QUOTED PASSAGE:
((

Clips
A capture-everything app: screen recordings (Loom-style), meeting notes from your calendar (Granola-style), and Fn-hold voice dictation (Wisprflow-style). The agent transcribes, titles, summarizes, and indexes all of it — then lets you ask "find the clip where we discussed the rollout plan" and searches across every transcript you've ever made.

Think along the lines of Loom + Granola + Wisprflow rolled into one app — but the agent is a first-class editor across every surface, and the recordings, meetings, and dictations are yours, not a SaaS vendor's.
What you can do with it
- Record your screen with a built-in recorder, webcam overlay, audio capture, and pause/trim.
- Capture meetings from your calendar. Connect Google Calendar, see upcoming meetings in the sidebar, and hit record on any one. You get a live transcript plus AI summary, bullet notes, and action items the moment it ends.
- Push-to-talk dictation. Hold Fn on your machine, speak, and the cleaned-up text drops into whatever app you're using. Every dictation is kept in a searchable history with originals and AI-cleaned versions side by side.
- Get an auto-generated title, summary, and chapter markers for every recording — the agent fills them in and keeps them current.

))

LISTING:
((

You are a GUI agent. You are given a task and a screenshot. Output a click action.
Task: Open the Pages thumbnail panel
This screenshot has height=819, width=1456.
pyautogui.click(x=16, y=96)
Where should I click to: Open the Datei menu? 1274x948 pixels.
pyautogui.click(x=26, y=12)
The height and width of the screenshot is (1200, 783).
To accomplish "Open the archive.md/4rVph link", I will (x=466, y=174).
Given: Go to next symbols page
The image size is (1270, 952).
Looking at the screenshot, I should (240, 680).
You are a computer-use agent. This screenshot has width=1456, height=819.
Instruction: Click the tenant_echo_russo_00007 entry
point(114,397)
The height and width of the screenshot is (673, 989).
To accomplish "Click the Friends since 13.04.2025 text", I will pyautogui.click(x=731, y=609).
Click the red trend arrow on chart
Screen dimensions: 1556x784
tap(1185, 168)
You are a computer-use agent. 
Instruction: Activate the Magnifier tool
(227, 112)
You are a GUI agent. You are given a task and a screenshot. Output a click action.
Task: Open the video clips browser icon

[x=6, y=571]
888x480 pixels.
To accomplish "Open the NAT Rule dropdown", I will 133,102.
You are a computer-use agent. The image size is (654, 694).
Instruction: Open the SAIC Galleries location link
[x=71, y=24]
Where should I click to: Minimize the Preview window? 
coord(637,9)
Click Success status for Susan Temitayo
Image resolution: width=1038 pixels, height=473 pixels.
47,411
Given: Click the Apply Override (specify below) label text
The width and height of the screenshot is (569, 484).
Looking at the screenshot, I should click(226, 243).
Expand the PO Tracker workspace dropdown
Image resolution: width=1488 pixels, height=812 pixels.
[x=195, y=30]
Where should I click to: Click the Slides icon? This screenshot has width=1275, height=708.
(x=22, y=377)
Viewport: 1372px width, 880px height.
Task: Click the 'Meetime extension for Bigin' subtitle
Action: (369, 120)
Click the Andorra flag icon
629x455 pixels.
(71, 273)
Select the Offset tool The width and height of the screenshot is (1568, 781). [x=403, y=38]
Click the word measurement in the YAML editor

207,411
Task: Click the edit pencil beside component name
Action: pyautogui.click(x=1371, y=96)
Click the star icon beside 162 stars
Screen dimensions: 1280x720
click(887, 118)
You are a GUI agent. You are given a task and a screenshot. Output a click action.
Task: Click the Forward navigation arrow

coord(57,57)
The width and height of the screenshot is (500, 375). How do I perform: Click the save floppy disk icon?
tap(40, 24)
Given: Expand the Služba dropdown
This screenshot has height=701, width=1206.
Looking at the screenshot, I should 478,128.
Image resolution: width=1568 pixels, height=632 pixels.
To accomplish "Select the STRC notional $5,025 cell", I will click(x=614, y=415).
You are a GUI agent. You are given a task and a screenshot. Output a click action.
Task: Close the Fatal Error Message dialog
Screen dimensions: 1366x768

))

PROBLEM REQUIREMENTS: In the Clips app description above, rewrite everything from "Think along the" down to "moment it ends.", changing "webcam overlay" to "camera overlay".

WRITTEN RESPONSE:
Think along the lines of Loom + Granola + Wisprflow rolled into one app — but the agent is a first-class editor across every surface, and the recordings, meetings, and dictations are yours, not a SaaS vendor's.
What you can do with it
- Record your screen with a built-in recorder, camera overlay, audio capture, and pause/trim.
- Capture meetings from your calendar. Connect Google Calendar, see upcoming meetings in the sidebar, and hit record on any one. You get a live transcript plus AI summary, bullet notes, and action items the moment it ends.